Paganica, chiesa del Carmine pronta nel 2022

Stanziati 600mila euro per il completamento dei lavori di ristrutturazione. Fu consacrata nel 1912
L’AQUILA. Il Segretariato regionale per i Beni culturali ha avviato la procedura negoziata per il completamento dei lavori di ristrutturazione della chiesa di Santa Maria del Carmine di Paganica che fa parte del complesso dove dal 1997 (dopo il trasferimento dal centro storico dell’Aquila) ci sono le suore Clarisse la cui presenza all’Aquila risale 1447 data in cui la Beata Antonia da Firenze e San Giovanni da Capestrano, fondarono il Monastero dell’Eucarestia chiamato successivamente di Santa Chiara povera. La chiesa viene anche denominata di “San Bartolomeo” associandola a un edificio sacro più piccolo – a fianco a quello del Carmine – già restaurato e oggi utilizzato dalle Clarisse per le cerimonie religiose e nel quale ci sono i resti mortali della Beata Antonia. La spesa preventivata per il progetto di “adeguamento impiantistico e restauro" è di circa 600.000 euro. “L’aggiudicazione”, si legge nel documento del Segretariato, “avverrà sulla base del criterio del prezzo più basso con l’esclusione automatica dalla gara delle offerte che presentino una percentuale di ribasso pari o superiore alla soglia di anomalia. Le lavorazioni previste nel progetto dovranno essere svolte secondo il cronoprogramma predisposto entro 300 giorni naturali e consecutivi, salvo adeguate e motivate esigenze durante lo svolgimento del cantiere”.

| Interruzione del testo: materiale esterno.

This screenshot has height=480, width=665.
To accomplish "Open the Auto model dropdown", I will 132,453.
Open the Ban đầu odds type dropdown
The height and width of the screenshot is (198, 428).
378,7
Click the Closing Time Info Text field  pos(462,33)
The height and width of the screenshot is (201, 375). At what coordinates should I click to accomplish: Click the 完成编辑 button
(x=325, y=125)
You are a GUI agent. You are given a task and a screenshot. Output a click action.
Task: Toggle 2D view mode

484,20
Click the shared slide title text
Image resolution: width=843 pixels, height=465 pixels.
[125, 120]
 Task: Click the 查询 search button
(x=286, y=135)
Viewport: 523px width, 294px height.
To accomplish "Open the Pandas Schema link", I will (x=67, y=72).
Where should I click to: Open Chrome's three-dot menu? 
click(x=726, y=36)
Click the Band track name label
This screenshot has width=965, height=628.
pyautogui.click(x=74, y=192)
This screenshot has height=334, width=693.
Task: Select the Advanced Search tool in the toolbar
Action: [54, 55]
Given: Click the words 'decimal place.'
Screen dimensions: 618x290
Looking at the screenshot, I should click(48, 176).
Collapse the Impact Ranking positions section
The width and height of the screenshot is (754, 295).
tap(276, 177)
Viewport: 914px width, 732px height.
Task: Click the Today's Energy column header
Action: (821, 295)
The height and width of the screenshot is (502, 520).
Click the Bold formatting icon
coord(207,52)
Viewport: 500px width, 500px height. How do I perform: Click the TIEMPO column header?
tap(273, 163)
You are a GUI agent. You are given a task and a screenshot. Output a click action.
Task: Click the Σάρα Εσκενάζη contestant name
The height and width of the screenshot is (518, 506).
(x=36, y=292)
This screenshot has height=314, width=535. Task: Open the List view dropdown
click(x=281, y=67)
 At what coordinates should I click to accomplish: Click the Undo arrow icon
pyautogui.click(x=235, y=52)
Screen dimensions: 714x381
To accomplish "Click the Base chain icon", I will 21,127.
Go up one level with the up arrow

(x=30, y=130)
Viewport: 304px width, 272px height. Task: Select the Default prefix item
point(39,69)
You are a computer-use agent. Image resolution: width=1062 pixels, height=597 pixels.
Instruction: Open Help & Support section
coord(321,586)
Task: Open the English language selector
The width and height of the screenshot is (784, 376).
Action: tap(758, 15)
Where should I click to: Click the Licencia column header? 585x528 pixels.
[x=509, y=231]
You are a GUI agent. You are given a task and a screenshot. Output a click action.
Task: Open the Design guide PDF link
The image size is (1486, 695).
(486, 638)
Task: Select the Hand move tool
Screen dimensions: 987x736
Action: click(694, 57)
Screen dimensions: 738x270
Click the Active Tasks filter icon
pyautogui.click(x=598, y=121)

Entro un anno o poco più la chiesa dovrebbe tornare fruibile. Il complesso dove oggi ci sono le Clarisse nacque come convento francescano tanto che ancora oggi a Paganica la zona è indicata come quella dei “frati”. A fianco c’è ancora un campo per calcio e rugby utilizzato a lungo dalle compagini locali. Il convento, scrivono gli storici “fu fondato dalla volontà tenace di padre Luigi Presutti da Pratola Peligna nel 1887 a fianco all’antica chiesina di San Bartolomeo. Fu portato a termine a tempo di record nel 1888. Il primitivo programma era quello di usarla come chiesa conventuale, ma difficoltà locali non lo permisero per cui si decise l’erezione anche della nuova chiesa dedicata alla Madonna del Carmine la cui prima pietra fu benedetta nel settembre 1907 e i cui lavori furono portati a termine l’anno dopo. La chiesa fu consacrata e aperta al culto il 4 agosto 1912 da monsignor Giovanni Garigliano allora reggente della diocesi, alla presenza del cardinale Diomede Falconio, francescano abruzzese”. Potrebbe quindi accadere, se non ci saranno intoppi, che il prossimo anno, il 4 agosto, la chiesa potrebbe essere di nuovo inaugurata a 110 anni dall’apertura al culto. (g.p.)